Eventually, and proverbially, Aether struck gold.
After years of “blood, sweat and tears!” (ethically-sourced, of course), the founders had fine-tuned proprietary technology which successfully alchemized diamonds from air pollution.
First, atmospheric collectors pull carbon dioxide (CO2) straight from the sky, pulling it into specialized filters.
Next, the captured CO2 is synthesized into a usable hydrocarbon perfect for growing diamonds. After this, the hydrocarbon raw materials are placed into powerful reactors that create the perfect environment for growth.
100% of the energy required from start to finish comes from renewable and low-emissions sources which, despite their carbon-neutrality, doesn’t hinder Aether’s carbon-negative footprint.
"There is a debate in the industry as to what the carbon footprint is of a mined diamond, lab-grown diamond, and you get a lot of squabbling about a couple hundred kilograms of emissions. We flipped that paradigm,” says Shearman.
“We're not going to argue over who's less harmful, we're going to actually be beneficial. Every diamond we produce permanently removes carbon from the environment."
That point of difference has not only led to the creation of an entirely new diamond category, but made a ‘new kid’ an instant pioneers in an innovation-scant industry.
"When I look at other companies that have really nailed the type of positioning that we're going after—Tesla
“There's a little devil with a pitchfork on one shoulder, urging you to do something exciting, and the angel on the other shoulder, trying to get you to do something good. A Tesla automobile appeals to both—and in cartoons, as in real life, when you're appealing to both of those mindsets, it's a no brainer.”
Once carbon-negative diamond production was made possible, they worked to refine the pitchfork appeal further, bringing designer Jenna Housby (of Stephen Webster and Theo Fennell) in to head up Aether’s ethical jewelry design.
Aether’s first collection consists of diamond engagement rings (from the traditional to asymmetrical), wedding bands, diamond studs, extravagant 'ear jacket' cuffs, bracelets, geometric necklaces, and more. All of which have already sold out.
Though the founders would describe their brand as “more of a Tiffany's than a Harry Winston”, they walk a fine line between luxury quality and non-luxury pricing.

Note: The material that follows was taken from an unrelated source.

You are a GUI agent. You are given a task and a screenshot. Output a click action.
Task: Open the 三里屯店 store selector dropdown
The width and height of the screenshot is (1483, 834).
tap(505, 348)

Like most lab-grown diamond companies, you get more for your money at Aether.
While Aether uses the same classification scale as mined diamonds—the ‘four Cs’ (color, clarity, cut and carat)—the company will guarantee customers a minimum of their chosen classifications, meaning they might get a 2.07-carat diamond when they order a two, and/or diamonds with upgraded color and clarity.
And with the net impact on a per-carat basis coming in at 20 metric tonnes, a two-carat ring will offset roughly two and a half years of carbon emissions for the average American.

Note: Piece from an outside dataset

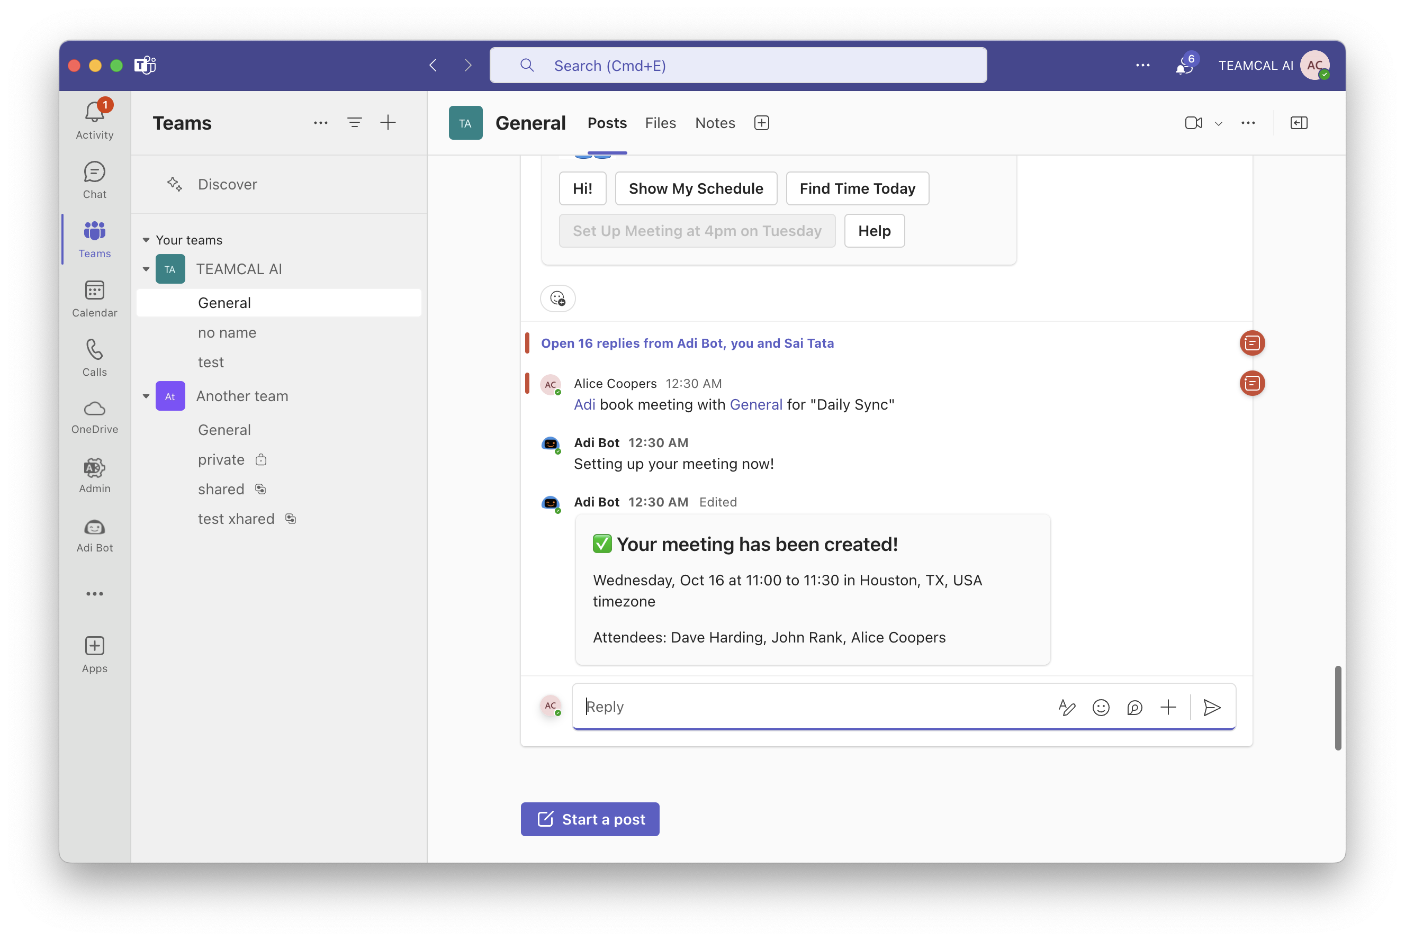Toggle the channel info side pane

click(x=1298, y=123)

Additionally, Aether has committed to a minimum H color grade (not colorless, but white to the eye) and minimum VS2 clarity (Very Slightly Included) across the board, meaning every piece will be in the top 2% for diamond quality in the world.
The finer details impress, too. With a plant-derived ‘ultra suede’ on the exterior, FSC-certified recycled paper structures, and an interior made from sustainable wool felt, all but the recyclable exterior is biodegradable.
Shearman says Aether wants to continue being the first at everything, including becoming an entirely self-sustaining carbon negative company by 2023 ( “at the absolute latest!”).
The wheels are already in motion to generate their own green energy, send excess to the grid, make their packaging 100% biodegradable and sustainably-sourced, and offset the logistics footprint for shipping and delivery (which is, by nature, otherwise out of their control).
“I mean,” laughs Shearman. “I’m an entrepreneur. I had to do it big.”